** Opening DATASET RECORDS block **

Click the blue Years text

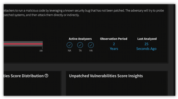point(114,49)
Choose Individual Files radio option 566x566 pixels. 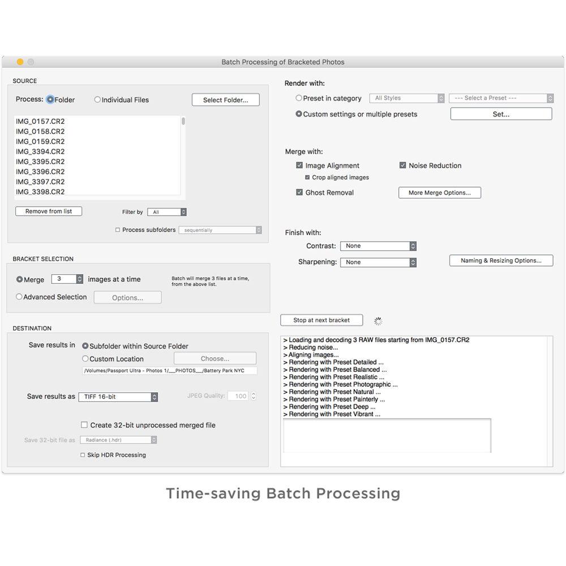97,100
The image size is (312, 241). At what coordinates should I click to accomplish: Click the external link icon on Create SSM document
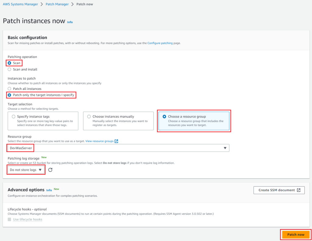point(299,190)
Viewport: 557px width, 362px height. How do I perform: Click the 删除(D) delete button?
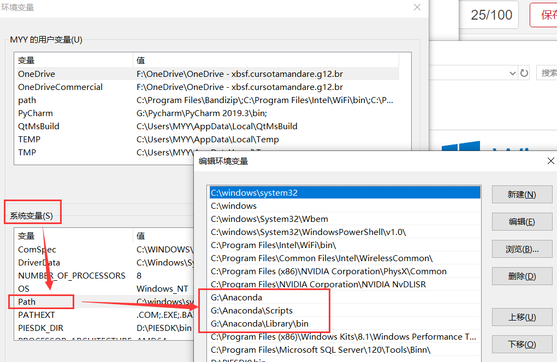(522, 276)
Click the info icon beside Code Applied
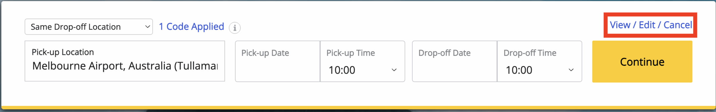 pos(235,28)
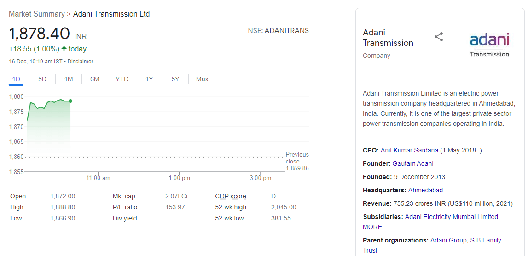Open CEO Anil Kumar Sardana link
Image resolution: width=528 pixels, height=259 pixels.
click(x=409, y=150)
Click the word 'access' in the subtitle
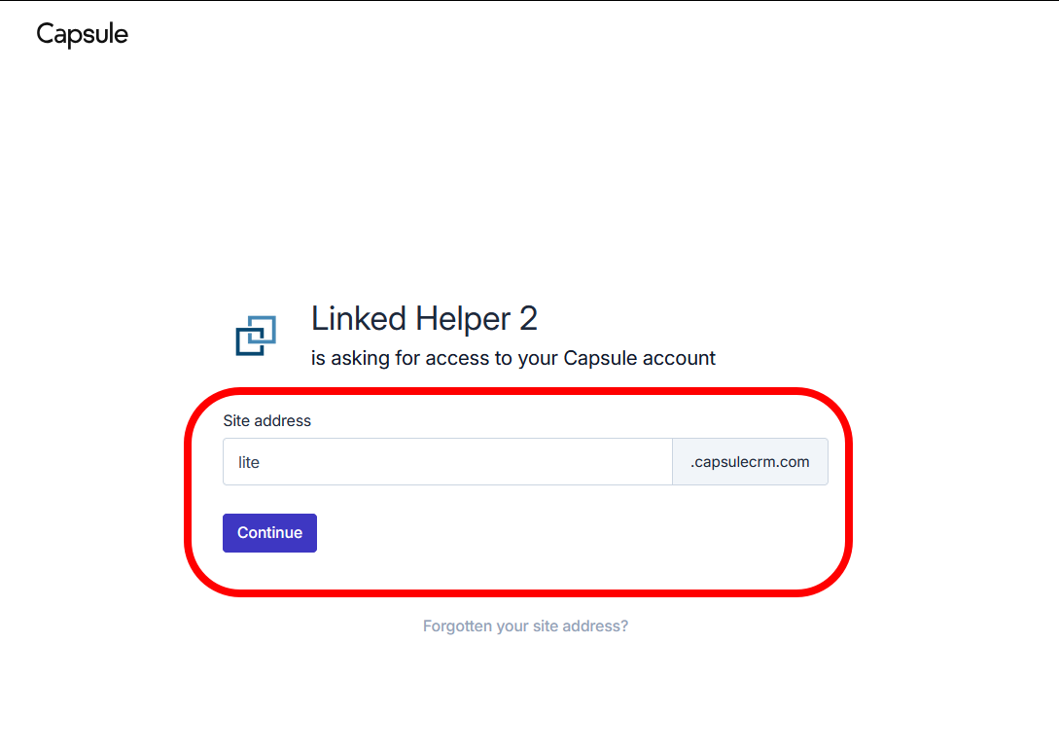This screenshot has height=751, width=1059. pyautogui.click(x=457, y=358)
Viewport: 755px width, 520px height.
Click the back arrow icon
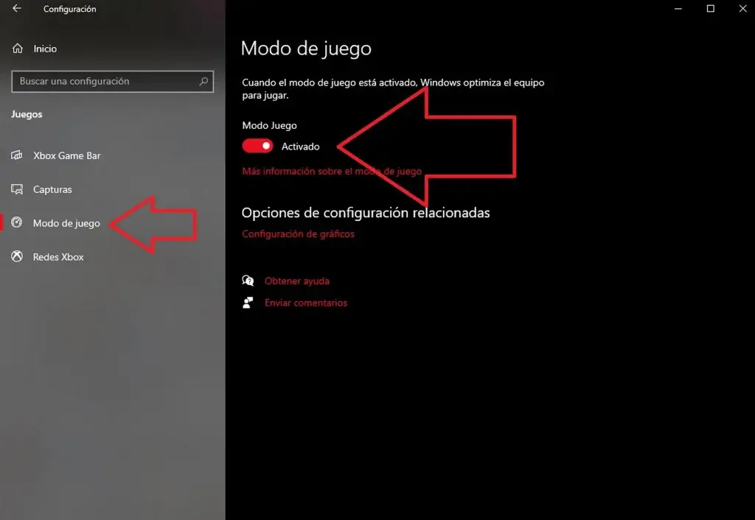(x=17, y=8)
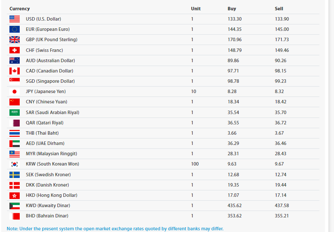Select the AUD (Australian Dollar) label

click(x=50, y=60)
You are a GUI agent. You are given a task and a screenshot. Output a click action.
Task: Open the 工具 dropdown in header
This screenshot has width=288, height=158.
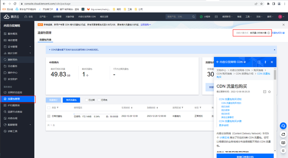(248, 17)
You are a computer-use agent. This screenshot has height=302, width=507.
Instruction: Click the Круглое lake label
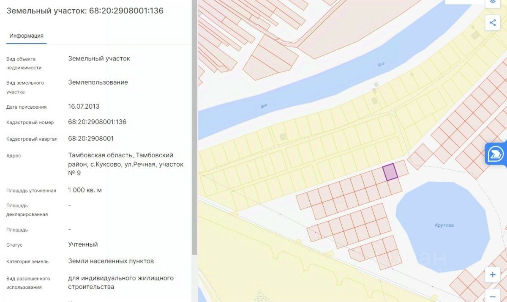[444, 225]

** Closing DATASET RECORDS block **

## EXERCISE DETAILS
Write the lines from the one with "Click the back arrow icon" through the last line of the entries out again exactly, both ends included, and skip the pictures.

## RESPONSE AREA
Click the back arrow icon
(x=17, y=8)
Select the AUD (Australian Dollar) label

click(x=50, y=60)
You are a GUI agent. You are given a task and a screenshot. Output a click action.
Task: Open the 工具 dropdown in header
This screenshot has width=288, height=158.
(248, 17)
You are a computer-use agent. This screenshot has height=302, width=507.
Instruction: Click the Круглое lake label
[444, 225]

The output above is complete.